The officers of the navy, on their part, did all that could be reasonably expected. Commander Rowan was especially active in this respect. From the beginning of operations in North Carolina till the end, the most cordial relations existed between the army and the navy. The officers of each arm of the service seemed to vie with those of the other in doing all that could be done for the promotion of their country’s cause. No feeling of jealousy ever showed itself, for none was provoked. The Flag Officer and his subordinates were ready to aid the transport fleet in this emergency to the extent of their power. But, of necessity, they could not accomplish a great deal. Their own vessels required their constant supervision and care. It is true, that they had none of that narrowness of opinion which sometimes induces one to feel that he has no responsibility beyond the strictest line of his own duty, and no inclination to go beyond the established routine of his life; but they were compelled, by the circumstances of the case, to pay more attention to their own ships than to the army transports. With the most willing disposition, the ability was lacking. Gunboats and transports were in equal peril, and demanded the vigilance and faithful service of every officer and man.

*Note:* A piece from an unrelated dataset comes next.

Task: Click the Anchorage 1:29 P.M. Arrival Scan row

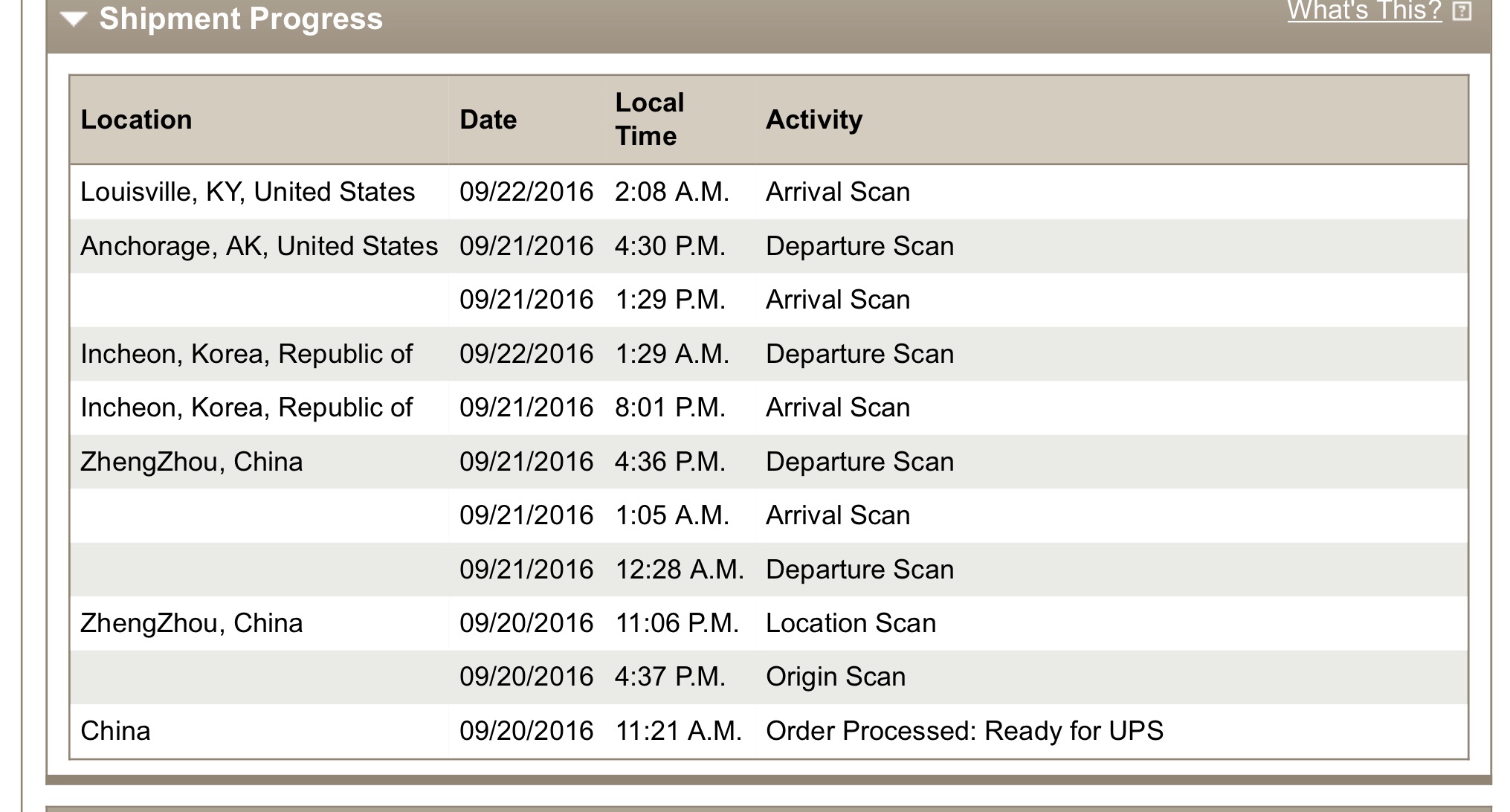Action: (769, 300)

General Burnside, therefore, was obliged to act the part of Admiral as well as General, and to manage his great fleet of transports and supply-vessels as best he could. With no experience at sea, he suddenly found himself called upon to perform the duties of a skillful navigator at a time when the sailor is compelled to summon up all his resources. All accounts agree that General Burnside proved himself to be fully equal to the trying occasion, and was completely master of the situation. He was indefatigable, unwearied, ubiquitous. Generals Foster, Reno, and Parke gave him their ablest assistance, and were always ready with counsel and help. The commanders of regiments, and indeed all the officers and men behaved in a manner beyond all praise, and performed the duties and bore the extraordinary burdens of the time with great fidelity and fortitude. They saw in their commanding general an example of patience and hopefulness which they were glad to imitate.

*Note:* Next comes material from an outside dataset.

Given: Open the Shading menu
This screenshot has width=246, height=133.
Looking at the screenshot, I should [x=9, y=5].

A correspondent of the London News, who accompanied the expedition, published at the time a very graphic account of the storm off Hatteras and in the Inlet, and, in the course of his narrative, took occasion to speak of the commanding general in very warm terms of commendation. “Bravely we breasted on in our little boat,” he wrote, ” staggering beneath the giant blows of each successive sea, our decks swept fore and aft, and all on board reeling from side to side like drunken men. One figure stood immovable, grasping by the bitts, scanning the horizon for traces of ships, as we rose on each glittering mass of foam. It was the square, manly form of General Burnside, whose anxiety for the fate of his army was intense.” After speaking of the manner in which the general bore himself in the storm, he adds: “He has performed all the duties of a harbor master, narrowly escaping being swamped on more than one occasion, and there is not a grade in his army that he has not filled during the last fortnight, so anxious is he for the well being and comfort of his troops.”

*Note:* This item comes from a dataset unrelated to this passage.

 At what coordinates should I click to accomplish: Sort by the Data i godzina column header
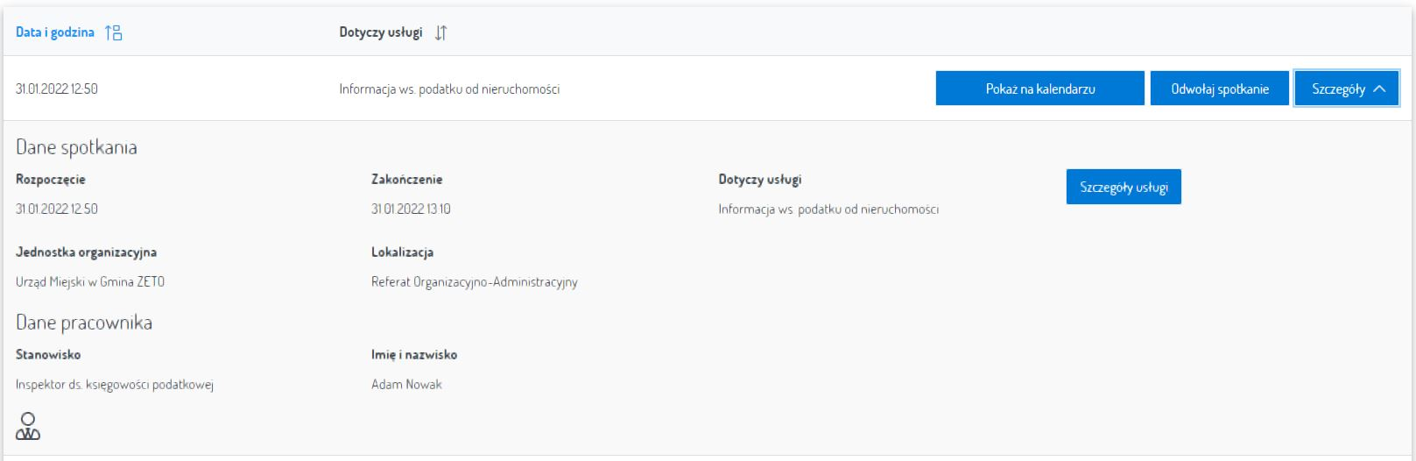point(55,32)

This community of danger, and the courage and skill with which the emergency was met and its duties performed by all parties, endeared the officers and men to each other more closely than a well fought and victorious battle could have done. The troops gave to their commander their entire confidence, regard, and admiration, and they were ready to go with enthusiasm to meet any danger to which he led the way. It was with grateful hearts that, when on the 25th of January, the storm finally broke, and calm weather came again, they felt that they had a leader whose hopefulness and patience even the elements could not subdue, and whom they could implicitly trust. He also was glad to feel that he had a command willing, eager, and able to accomplish every result that he could reasonably wish. Fortunate was the storm in the revelation of character which it had so fully made!